### Exercise requirements
Your answer should reproduce every line of the material in which the word "Review" occurs.

### Extracted information
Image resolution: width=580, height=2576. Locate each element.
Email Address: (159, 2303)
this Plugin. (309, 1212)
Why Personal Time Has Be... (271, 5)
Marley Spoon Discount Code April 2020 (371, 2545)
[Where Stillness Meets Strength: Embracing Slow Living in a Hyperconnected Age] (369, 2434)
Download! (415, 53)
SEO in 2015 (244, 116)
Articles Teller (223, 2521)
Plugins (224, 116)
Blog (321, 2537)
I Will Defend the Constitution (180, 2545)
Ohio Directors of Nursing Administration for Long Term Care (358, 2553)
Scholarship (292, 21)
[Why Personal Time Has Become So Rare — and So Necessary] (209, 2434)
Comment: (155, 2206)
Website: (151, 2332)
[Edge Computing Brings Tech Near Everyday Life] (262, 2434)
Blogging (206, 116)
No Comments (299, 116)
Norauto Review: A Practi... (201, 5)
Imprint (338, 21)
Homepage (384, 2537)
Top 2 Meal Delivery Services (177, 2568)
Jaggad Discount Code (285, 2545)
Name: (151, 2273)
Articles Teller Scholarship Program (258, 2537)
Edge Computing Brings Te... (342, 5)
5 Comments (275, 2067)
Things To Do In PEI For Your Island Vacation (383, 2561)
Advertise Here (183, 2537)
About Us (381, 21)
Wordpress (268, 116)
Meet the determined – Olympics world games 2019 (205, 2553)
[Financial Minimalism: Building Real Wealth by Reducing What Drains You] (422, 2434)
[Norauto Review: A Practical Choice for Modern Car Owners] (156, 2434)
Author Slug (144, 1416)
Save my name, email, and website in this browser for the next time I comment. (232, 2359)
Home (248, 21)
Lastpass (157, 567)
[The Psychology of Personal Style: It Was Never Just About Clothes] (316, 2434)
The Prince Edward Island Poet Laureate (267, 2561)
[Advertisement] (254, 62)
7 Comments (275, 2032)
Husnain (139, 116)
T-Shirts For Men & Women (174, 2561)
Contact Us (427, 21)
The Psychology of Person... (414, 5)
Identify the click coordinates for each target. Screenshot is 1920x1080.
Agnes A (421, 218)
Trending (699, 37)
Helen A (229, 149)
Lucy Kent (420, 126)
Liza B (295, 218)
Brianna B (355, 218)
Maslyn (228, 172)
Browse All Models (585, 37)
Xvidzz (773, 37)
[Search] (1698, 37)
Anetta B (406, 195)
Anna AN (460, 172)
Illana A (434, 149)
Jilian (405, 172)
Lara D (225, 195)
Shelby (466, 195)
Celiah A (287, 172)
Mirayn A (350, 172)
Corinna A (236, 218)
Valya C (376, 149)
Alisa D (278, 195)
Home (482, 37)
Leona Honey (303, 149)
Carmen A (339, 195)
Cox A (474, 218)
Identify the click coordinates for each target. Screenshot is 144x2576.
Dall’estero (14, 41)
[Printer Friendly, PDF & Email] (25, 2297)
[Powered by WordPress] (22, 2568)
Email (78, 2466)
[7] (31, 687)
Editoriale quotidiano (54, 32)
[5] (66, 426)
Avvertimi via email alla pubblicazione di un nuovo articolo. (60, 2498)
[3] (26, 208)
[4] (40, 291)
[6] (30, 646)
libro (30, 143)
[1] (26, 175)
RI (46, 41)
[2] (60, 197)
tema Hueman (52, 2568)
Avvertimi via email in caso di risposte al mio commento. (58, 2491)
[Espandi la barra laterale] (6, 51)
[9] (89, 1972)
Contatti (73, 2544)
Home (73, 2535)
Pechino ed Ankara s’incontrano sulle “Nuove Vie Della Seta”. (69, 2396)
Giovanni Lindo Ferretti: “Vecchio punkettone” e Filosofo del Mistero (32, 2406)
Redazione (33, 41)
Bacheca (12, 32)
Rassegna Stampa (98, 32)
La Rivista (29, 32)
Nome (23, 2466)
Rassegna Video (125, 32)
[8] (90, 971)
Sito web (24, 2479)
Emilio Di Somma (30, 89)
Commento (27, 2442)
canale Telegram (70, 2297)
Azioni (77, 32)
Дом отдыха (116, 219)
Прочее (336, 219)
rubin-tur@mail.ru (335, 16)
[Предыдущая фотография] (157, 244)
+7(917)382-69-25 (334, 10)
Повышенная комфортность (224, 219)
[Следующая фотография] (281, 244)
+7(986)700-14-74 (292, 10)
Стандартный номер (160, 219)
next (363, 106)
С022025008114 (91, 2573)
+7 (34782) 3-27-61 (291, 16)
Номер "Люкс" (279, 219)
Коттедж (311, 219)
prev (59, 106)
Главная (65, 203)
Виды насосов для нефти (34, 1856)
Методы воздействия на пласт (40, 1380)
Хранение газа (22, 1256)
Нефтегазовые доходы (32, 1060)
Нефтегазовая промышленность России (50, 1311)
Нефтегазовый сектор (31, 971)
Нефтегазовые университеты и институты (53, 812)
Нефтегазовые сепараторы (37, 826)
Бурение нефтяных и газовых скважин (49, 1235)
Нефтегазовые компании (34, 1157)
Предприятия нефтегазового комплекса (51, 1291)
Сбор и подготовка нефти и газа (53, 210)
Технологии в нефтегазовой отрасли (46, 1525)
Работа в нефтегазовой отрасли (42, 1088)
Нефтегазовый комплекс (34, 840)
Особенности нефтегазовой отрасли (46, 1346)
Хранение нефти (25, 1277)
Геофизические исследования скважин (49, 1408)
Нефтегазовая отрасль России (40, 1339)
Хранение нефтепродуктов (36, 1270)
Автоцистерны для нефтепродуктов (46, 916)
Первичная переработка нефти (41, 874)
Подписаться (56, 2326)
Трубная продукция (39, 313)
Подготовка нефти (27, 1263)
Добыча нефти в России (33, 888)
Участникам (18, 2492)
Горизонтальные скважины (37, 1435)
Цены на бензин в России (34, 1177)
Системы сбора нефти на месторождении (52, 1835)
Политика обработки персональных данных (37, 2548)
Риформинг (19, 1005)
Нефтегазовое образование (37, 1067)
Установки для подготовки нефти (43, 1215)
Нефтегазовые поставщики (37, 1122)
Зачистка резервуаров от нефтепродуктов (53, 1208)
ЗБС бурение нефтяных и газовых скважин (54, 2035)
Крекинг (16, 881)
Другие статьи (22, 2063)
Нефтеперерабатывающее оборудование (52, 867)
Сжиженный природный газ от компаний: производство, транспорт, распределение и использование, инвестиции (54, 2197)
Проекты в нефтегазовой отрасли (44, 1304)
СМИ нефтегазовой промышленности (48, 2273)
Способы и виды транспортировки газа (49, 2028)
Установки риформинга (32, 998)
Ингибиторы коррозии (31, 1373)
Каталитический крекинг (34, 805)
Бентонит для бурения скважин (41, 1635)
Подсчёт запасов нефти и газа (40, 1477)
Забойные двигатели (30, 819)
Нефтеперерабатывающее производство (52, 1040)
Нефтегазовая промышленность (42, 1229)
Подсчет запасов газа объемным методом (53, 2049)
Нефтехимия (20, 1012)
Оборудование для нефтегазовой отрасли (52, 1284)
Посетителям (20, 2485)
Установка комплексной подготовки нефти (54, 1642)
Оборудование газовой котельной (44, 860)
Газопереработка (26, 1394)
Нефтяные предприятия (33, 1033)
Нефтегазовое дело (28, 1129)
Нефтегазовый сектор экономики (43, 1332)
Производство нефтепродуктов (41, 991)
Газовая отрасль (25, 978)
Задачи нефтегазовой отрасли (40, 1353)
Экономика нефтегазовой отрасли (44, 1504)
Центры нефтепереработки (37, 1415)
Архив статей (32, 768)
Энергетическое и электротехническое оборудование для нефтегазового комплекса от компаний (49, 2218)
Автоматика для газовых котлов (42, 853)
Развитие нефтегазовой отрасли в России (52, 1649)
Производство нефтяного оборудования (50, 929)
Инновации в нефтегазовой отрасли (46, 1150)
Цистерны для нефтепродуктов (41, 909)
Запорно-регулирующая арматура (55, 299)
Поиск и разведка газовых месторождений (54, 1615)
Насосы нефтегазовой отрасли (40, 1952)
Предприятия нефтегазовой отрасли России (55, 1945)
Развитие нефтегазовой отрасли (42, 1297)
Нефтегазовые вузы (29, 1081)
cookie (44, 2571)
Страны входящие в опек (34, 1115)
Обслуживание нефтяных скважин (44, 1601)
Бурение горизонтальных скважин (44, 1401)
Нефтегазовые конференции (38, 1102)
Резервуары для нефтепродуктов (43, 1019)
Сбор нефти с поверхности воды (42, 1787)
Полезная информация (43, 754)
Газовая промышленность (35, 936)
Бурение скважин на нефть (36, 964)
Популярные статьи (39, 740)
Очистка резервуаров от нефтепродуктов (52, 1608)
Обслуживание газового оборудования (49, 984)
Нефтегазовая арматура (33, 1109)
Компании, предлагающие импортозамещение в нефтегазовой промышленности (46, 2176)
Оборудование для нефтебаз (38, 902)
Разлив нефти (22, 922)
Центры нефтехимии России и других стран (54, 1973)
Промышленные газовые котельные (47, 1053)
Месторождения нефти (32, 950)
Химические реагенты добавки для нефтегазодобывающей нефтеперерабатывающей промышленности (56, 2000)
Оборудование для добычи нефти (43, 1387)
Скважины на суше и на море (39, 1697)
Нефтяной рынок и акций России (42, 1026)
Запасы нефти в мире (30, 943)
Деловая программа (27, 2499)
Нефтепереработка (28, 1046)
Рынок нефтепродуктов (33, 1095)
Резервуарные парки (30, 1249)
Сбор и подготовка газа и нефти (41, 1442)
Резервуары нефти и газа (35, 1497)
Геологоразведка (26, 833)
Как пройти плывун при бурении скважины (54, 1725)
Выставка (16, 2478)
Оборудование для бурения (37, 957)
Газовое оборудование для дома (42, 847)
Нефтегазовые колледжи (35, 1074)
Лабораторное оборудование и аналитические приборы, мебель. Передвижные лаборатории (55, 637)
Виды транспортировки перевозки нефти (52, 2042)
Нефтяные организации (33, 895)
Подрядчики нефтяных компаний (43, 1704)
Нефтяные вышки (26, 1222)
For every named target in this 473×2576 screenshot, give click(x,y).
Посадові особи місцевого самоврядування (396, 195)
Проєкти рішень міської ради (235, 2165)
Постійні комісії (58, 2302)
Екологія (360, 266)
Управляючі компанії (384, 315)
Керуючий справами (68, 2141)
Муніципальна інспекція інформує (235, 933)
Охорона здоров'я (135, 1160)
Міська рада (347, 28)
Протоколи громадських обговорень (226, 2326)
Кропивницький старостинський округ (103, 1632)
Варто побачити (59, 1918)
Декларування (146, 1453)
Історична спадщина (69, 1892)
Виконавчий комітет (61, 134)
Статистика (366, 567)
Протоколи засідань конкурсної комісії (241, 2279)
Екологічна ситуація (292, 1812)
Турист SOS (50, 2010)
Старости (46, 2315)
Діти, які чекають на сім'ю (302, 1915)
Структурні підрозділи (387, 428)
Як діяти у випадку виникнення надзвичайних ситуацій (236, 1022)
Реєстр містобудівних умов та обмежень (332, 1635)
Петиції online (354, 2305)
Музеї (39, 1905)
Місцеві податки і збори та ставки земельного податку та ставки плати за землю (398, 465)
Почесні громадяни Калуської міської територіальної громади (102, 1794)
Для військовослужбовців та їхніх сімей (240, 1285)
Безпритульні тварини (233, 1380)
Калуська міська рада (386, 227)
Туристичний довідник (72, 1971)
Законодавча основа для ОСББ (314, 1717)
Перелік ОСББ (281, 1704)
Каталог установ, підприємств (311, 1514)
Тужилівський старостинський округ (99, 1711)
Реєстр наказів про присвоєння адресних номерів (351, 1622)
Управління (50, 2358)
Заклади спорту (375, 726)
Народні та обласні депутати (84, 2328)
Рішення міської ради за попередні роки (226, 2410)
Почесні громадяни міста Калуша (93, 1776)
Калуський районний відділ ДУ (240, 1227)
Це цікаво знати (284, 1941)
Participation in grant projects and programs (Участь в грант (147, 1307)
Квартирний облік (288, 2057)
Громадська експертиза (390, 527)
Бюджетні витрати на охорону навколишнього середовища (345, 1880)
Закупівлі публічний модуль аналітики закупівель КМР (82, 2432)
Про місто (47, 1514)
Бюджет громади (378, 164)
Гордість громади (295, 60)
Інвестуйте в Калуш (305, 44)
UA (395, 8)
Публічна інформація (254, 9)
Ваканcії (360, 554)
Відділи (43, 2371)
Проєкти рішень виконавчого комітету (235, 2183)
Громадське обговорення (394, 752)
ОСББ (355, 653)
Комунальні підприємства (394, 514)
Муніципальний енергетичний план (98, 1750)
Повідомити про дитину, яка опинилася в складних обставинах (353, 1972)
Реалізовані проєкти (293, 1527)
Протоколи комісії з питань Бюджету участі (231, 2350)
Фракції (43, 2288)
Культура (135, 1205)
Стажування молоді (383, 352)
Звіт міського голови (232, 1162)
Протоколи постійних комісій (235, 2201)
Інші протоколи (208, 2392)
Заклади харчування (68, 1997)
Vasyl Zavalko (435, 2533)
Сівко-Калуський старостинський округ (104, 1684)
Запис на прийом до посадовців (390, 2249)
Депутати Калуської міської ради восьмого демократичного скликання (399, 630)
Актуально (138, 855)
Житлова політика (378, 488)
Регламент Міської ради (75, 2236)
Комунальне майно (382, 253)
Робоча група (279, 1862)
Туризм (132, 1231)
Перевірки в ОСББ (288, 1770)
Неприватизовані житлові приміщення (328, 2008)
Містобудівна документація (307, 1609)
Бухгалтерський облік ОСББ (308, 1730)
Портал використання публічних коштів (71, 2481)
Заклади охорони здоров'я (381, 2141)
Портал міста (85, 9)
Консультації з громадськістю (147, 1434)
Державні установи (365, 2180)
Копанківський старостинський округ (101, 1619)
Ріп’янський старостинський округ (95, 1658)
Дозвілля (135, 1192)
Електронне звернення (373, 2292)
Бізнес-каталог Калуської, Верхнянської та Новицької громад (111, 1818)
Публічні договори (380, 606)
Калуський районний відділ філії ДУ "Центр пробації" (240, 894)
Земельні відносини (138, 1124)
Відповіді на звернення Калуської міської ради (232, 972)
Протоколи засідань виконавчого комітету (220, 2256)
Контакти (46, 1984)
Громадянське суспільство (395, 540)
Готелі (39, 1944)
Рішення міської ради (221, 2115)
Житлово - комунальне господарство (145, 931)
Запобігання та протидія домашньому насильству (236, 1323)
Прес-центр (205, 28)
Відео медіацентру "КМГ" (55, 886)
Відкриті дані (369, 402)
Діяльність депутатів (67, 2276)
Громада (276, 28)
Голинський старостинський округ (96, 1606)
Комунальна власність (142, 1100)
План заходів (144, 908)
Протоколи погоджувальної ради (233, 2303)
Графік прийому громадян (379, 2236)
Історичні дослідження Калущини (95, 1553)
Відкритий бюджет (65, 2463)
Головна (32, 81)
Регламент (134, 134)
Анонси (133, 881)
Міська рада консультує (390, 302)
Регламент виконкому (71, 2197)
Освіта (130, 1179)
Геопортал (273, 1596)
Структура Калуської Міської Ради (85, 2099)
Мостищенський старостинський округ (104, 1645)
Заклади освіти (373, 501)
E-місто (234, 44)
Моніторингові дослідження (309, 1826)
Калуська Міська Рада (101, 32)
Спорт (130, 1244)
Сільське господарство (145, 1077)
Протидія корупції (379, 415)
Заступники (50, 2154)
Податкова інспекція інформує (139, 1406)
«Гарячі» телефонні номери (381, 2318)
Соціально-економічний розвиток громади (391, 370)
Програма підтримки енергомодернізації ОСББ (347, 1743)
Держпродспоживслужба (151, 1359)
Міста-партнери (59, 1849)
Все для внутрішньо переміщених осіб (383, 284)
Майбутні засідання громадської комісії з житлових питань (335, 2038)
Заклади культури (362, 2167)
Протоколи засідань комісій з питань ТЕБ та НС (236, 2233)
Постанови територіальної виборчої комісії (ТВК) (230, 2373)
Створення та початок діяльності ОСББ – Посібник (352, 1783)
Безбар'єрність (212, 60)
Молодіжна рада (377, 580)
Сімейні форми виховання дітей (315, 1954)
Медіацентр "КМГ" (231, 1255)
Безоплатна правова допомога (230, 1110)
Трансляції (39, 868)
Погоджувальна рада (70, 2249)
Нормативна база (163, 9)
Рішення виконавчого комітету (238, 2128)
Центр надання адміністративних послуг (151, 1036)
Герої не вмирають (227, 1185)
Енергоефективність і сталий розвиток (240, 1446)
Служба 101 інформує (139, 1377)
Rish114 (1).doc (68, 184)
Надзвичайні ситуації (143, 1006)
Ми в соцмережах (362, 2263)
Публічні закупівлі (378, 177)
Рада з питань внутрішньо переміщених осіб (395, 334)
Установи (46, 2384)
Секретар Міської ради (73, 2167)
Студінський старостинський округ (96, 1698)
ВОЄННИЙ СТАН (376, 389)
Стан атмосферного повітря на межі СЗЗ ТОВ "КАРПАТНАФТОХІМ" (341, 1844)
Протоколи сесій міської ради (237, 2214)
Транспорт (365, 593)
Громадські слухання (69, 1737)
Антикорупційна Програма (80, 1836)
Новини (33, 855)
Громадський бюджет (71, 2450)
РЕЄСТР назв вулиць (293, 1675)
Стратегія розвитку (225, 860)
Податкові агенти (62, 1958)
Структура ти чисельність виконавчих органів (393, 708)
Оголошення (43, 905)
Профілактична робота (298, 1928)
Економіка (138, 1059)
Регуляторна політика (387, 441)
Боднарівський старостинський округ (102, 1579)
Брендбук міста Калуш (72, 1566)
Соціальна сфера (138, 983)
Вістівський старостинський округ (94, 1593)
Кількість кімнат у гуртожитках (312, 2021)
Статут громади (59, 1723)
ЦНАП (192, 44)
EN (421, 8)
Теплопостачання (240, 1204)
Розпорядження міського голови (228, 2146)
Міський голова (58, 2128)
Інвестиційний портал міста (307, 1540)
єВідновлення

### Solution to the exercise
Norauto Review: A Practi... (201, 5)
[Norauto Review: A Practical Choice for Modern Car Owners] (156, 2434)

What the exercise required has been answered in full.